== Instruções ==
a. No texto sobre desinformação, qual medida provisória Bolsonaro assinou no dia 6 de setembro?
b. Quais plataformas digitais de redes sociais o texto sobre desinformação cita?

== Texto fornecido ==
——————
A prática da desinformação não parou nas eleições, seguindo de modo cotidiano nas redes sociais, principalmente nas questões que envolvem o governo federal e suas bandeiras. O benefício à classe política que está no poder é tanto, que seu representante defende abertamente as desinformações divulgadas. “Fake news faz parte da nossa vida. Quem nunca contou uma mentirinha para a sua namorada?”, afirma Bolsonaro.

A defesa vai além do discurso. Com as eleições presidenciais de 2022 se avizinhando, garantir que a máquina das fake news esteja a todo vapor é fundamental para a manutenção do cargo. Dito isso, no dia 6 de setembro, véspera dos atos antidemocráticos, Bolsonaro assinou a Medida Provisória (MP) 1068/2021, que modifica o Marco Civil da Internet e atrapalha a fiscalização das fake news, o que impede que as plataformas digitais de redes sociais (Instagram, Twitter e Facebook) possam apagar o conteúdo, no entanto, Rodrigo Pacheco, presidente do Congresso, devolveu a MP, além de Rosa Weber, ministra do STF, ter suspendido a Medida.

Com a derrota, o chefe do Executivo envia, no dia 19, um Projeto de Lei (PL 3.227) com a mesma finalidade. Segundo anúncio feito pela Secretaria de Comunicação Social da Presidência da República, o Projeto teria como objetivo garantir os direitos dos cidadãos na internet, ao combater “as arbitrariedades e as exclusões injustificadas e duvidosas, que lesam os brasileiros e suas liberdades”.
——————
== Dados fornecidos ==
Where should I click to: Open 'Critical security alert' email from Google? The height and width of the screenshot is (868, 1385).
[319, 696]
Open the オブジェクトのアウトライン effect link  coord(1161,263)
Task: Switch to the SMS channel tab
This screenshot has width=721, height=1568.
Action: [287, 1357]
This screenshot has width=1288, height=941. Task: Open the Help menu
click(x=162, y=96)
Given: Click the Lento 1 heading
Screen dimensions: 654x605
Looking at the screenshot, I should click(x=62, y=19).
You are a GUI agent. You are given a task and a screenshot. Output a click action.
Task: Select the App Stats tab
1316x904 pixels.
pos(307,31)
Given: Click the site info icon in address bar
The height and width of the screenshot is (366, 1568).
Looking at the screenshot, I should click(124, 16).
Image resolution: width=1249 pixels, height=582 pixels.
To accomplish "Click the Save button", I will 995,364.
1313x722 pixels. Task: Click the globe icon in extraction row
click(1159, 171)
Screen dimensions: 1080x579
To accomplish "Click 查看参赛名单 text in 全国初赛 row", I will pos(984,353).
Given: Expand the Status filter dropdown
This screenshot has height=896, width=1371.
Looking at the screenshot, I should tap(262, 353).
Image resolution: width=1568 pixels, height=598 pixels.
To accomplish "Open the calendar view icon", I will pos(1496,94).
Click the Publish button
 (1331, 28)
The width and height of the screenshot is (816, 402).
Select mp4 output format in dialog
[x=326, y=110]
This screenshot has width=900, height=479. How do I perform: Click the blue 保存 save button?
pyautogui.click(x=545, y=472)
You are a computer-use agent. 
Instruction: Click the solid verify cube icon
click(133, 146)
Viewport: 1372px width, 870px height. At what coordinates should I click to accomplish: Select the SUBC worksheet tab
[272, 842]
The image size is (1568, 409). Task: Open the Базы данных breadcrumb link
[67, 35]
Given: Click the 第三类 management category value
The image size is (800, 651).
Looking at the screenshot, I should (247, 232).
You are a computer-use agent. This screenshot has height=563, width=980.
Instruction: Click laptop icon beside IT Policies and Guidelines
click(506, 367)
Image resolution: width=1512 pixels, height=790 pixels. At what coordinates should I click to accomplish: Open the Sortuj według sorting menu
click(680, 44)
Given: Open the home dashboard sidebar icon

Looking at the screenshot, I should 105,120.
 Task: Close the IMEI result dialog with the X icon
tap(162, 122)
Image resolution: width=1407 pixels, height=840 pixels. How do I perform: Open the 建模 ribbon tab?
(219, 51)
——————
== Respostas do exercício ==
a. A Medida Provisória (MP) 1068/2021, que modifica o Marco Civil da Internet.

b. Instagram, Twitter e Facebook.